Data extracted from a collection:
=====

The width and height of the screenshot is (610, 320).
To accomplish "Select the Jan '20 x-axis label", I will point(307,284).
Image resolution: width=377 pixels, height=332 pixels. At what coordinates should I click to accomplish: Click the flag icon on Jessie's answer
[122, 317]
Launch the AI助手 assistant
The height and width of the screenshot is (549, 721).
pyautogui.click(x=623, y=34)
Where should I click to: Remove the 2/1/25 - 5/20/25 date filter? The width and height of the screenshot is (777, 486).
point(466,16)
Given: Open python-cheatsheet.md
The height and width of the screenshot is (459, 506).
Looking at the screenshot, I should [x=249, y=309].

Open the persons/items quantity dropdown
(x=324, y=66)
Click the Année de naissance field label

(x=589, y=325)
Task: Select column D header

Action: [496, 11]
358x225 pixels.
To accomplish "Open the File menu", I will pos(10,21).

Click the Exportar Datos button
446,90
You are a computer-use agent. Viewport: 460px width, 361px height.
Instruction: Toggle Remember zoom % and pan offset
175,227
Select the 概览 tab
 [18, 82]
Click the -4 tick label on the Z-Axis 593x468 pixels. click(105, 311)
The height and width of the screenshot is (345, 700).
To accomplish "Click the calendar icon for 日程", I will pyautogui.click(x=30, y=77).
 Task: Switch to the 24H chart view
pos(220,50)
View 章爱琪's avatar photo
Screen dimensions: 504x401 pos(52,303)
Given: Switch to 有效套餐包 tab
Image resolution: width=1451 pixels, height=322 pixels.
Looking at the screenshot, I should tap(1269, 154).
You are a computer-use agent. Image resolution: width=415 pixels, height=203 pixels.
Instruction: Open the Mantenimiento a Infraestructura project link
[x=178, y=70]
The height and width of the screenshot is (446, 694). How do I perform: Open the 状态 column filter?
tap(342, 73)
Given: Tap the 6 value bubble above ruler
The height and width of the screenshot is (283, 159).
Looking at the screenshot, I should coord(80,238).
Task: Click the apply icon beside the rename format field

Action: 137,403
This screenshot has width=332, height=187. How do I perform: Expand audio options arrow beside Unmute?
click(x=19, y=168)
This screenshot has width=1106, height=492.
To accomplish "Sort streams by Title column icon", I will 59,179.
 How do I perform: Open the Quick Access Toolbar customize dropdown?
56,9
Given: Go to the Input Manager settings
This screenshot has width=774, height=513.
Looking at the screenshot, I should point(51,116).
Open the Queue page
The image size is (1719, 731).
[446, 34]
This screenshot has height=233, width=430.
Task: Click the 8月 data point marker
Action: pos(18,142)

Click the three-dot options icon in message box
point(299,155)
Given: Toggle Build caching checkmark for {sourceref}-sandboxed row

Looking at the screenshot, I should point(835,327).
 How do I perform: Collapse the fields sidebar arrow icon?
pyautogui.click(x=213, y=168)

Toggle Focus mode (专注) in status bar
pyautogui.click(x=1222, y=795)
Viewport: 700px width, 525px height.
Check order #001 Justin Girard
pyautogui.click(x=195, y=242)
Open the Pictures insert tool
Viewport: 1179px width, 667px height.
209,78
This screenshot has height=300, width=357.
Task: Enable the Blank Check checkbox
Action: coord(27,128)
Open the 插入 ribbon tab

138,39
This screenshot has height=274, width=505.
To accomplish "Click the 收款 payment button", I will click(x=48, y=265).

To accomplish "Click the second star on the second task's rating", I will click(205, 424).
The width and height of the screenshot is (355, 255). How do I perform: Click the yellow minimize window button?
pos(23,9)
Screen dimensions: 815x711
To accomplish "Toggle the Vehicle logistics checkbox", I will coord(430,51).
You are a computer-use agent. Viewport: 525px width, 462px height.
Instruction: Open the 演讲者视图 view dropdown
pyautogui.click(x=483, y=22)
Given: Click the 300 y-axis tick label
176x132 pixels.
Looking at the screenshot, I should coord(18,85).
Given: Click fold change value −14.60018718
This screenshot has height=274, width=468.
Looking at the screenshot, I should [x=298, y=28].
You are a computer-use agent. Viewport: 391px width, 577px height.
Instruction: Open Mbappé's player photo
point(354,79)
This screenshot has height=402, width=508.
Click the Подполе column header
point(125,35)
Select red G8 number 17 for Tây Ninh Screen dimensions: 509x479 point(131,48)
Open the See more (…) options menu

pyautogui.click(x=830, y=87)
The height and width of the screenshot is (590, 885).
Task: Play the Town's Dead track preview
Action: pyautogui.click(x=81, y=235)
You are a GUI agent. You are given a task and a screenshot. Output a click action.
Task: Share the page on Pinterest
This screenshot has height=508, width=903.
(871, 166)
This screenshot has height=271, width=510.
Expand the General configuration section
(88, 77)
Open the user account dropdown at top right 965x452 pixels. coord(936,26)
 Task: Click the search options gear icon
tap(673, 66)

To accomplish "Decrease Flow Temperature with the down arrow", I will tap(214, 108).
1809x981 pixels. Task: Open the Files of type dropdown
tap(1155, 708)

=====

- [Assignment] Scan the records above for the word "will". Copy each line that has it.

- [Response box]
To accomplish "Select the Jan '20 x-axis label", I will point(307,284).
To accomplish "Open the File menu", I will pos(10,21).
To accomplish "Click the calendar icon for 日程", I will pyautogui.click(x=30, y=77).
To accomplish "Sort streams by Title column icon", I will 59,179.
To accomplish "Click the 收款 payment button", I will click(x=48, y=265).
To accomplish "Click the second star on the second task's rating", I will click(205, 424).
To accomplish "Toggle the Vehicle logistics checkbox", I will coord(430,51).
To accomplish "Decrease Flow Temperature with the down arrow", I will tap(214, 108).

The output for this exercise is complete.